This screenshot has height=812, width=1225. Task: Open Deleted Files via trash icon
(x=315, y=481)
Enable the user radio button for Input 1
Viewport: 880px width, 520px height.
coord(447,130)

== == ==

(Problem requirements):
Write out all the data again, exactly as it appears.

(Solution to the exercise):
This screenshot has height=812, width=1225. Task: Open Deleted Files via trash icon
(x=315, y=481)
Enable the user radio button for Input 1
Viewport: 880px width, 520px height.
coord(447,130)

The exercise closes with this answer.